Government has asked people living in low-lying location to relocate due to flooding. This has been the situation yearly. Do you think this is proper without any alternative accommodation for the affected persons?

These people are living in flood-prone locations. Where they are being asked to relocate from have somehow become permanent residences of people, but you will observe that those areas are low-lying and you don’t ordinarily build in low-lying areas without taking the necessary precautions.

One of the precautions is that there is a plan for that area. So, most of the areas we find people living in are not planned areas.

These areas are actually due for urban regeneration. For those places to be reconstructed, upgraded, you know, their heights need to be increased so that they can become higher than the level of drainage. You find that in most of these places, drains are not even moving because it’s in a low-lying area.
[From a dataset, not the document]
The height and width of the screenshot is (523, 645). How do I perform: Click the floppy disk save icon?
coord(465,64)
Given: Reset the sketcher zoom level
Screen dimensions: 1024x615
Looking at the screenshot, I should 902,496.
It’s not that a permanent solution cannot be sought but a permanent solution cannot be immediate.

Secondly,, it cannot be immediate and then, it must have the buy-in of the people.

You know, government is hesitant to do immediate slum clearance. If government says it wants to upgrade the place,  before you know it, the civil societies are up against the authority, saying they are displacing people and things like that. So government itself is being careful.
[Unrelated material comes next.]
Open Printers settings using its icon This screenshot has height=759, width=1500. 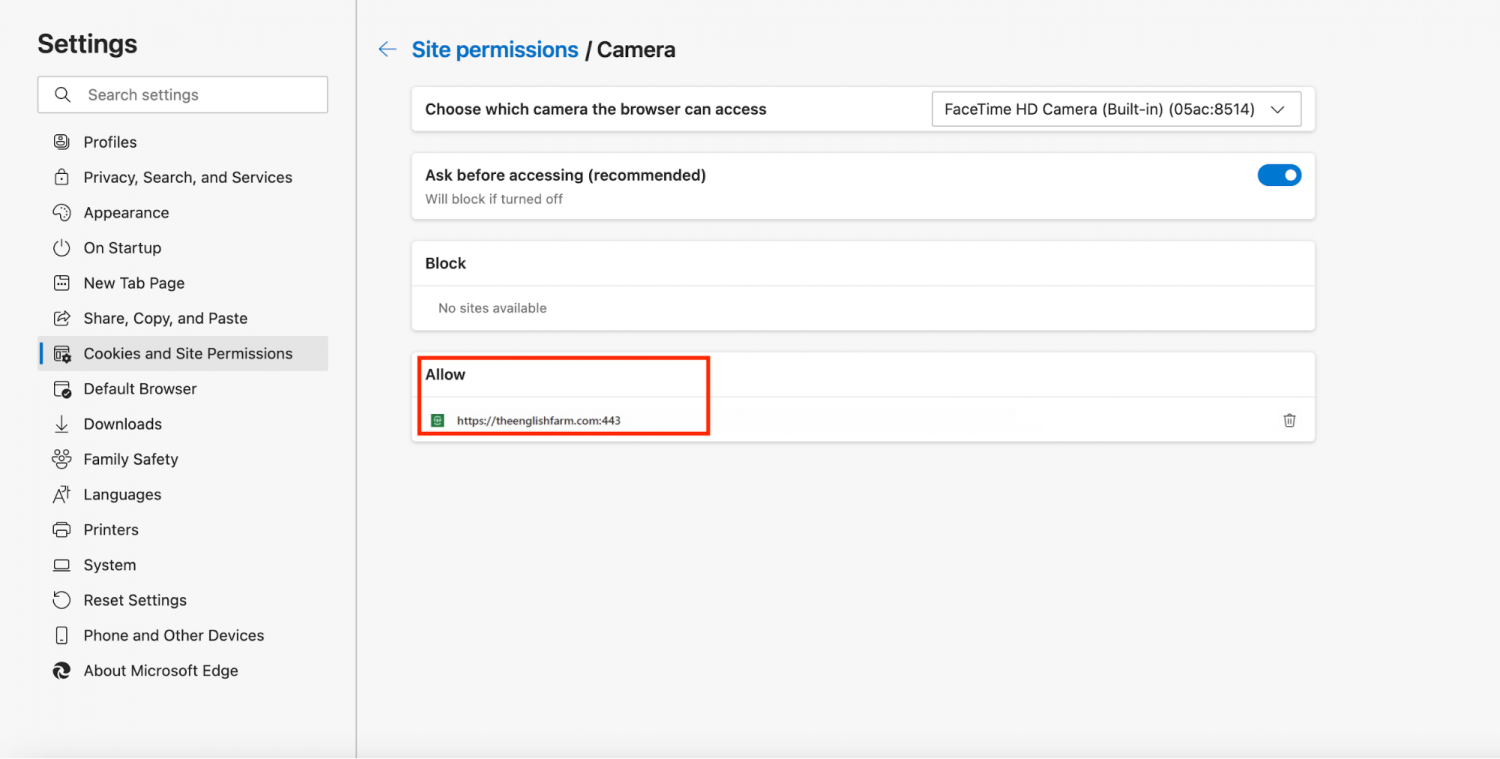tap(62, 529)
So to be able to do it, the people must accept that they are living in an area that is not sustainable and therefore,  they must be willing to leave the place for government to do the upgrading.

I want to believe that it’s not that people are not ready to leave, it’s that they don’t even trust the government because they know that immediately such a location is taken away from them. They won’t be able to access the location thereafter. It will be sold to the rich just like what happened in Maroko decades ago. Don’t you think their fear is justifiable?

 In most cases, you will find that those occupying these areas don’t really have approval to their occupation. It’s a complex situation.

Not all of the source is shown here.